◆ EXERCISE DESCRIPTION: Take the lines from the one with "Instruction: Click the screenshot camera icon" through the end of the material below and repeat them exactly, dropping every picture.

/---

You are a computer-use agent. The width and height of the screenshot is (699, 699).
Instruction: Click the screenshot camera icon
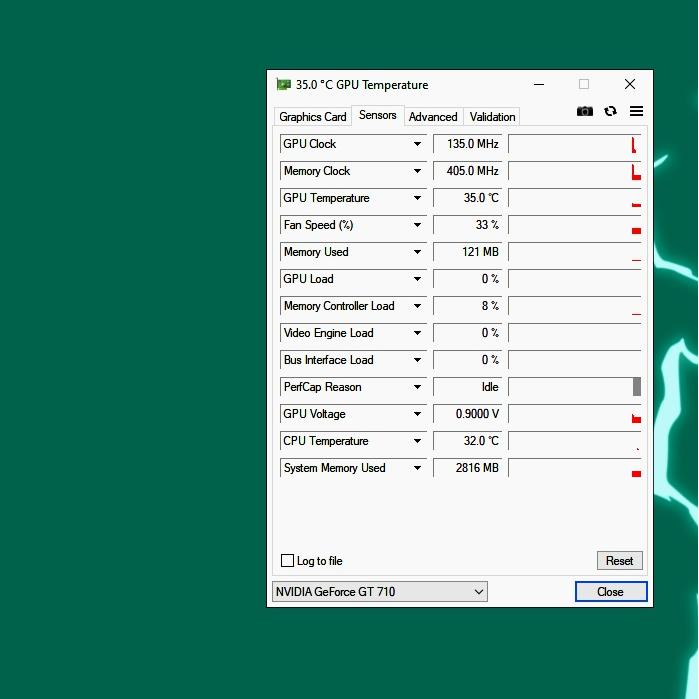585,111
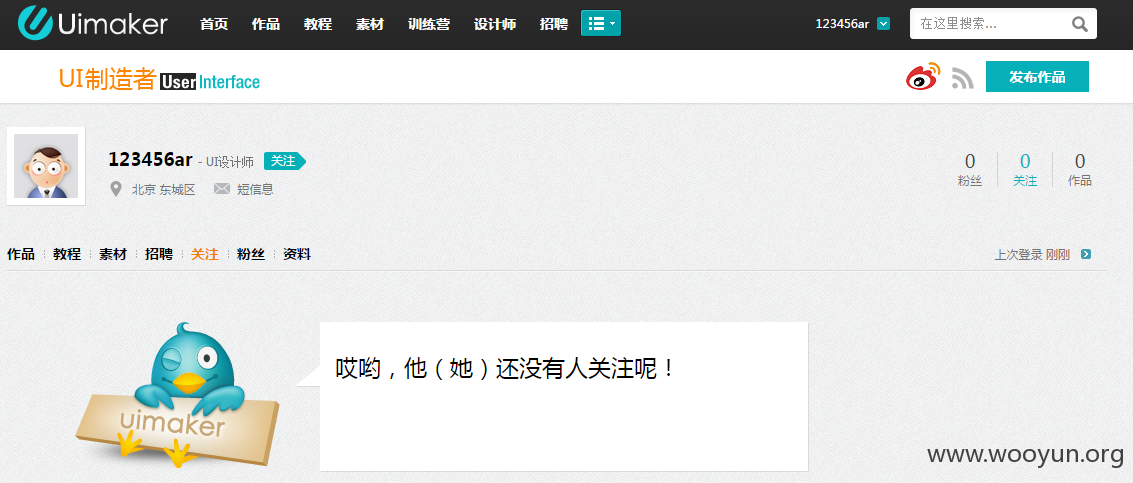This screenshot has height=483, width=1133.
Task: Open the 123456ar account dropdown arrow
Action: click(x=883, y=24)
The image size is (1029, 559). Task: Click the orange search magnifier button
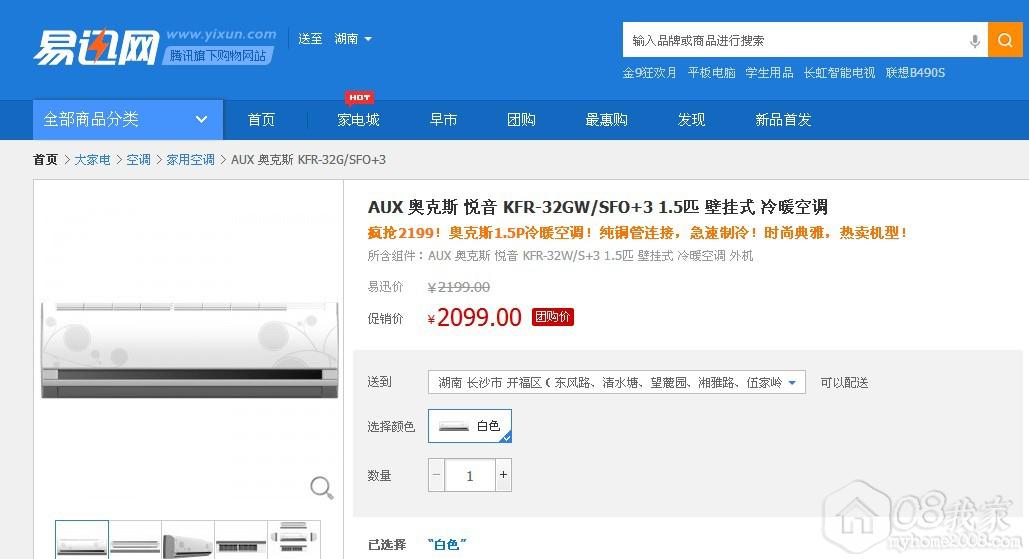[1005, 40]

\---

◆ RESULT OF THE TASK:
Instruction: Click the screenshot camera icon
585,111
This screenshot has height=483, width=1133.
Task: Open the 123456ar account dropdown arrow
Action: click(x=883, y=24)
The image size is (1029, 559). Task: Click the orange search magnifier button
[1005, 40]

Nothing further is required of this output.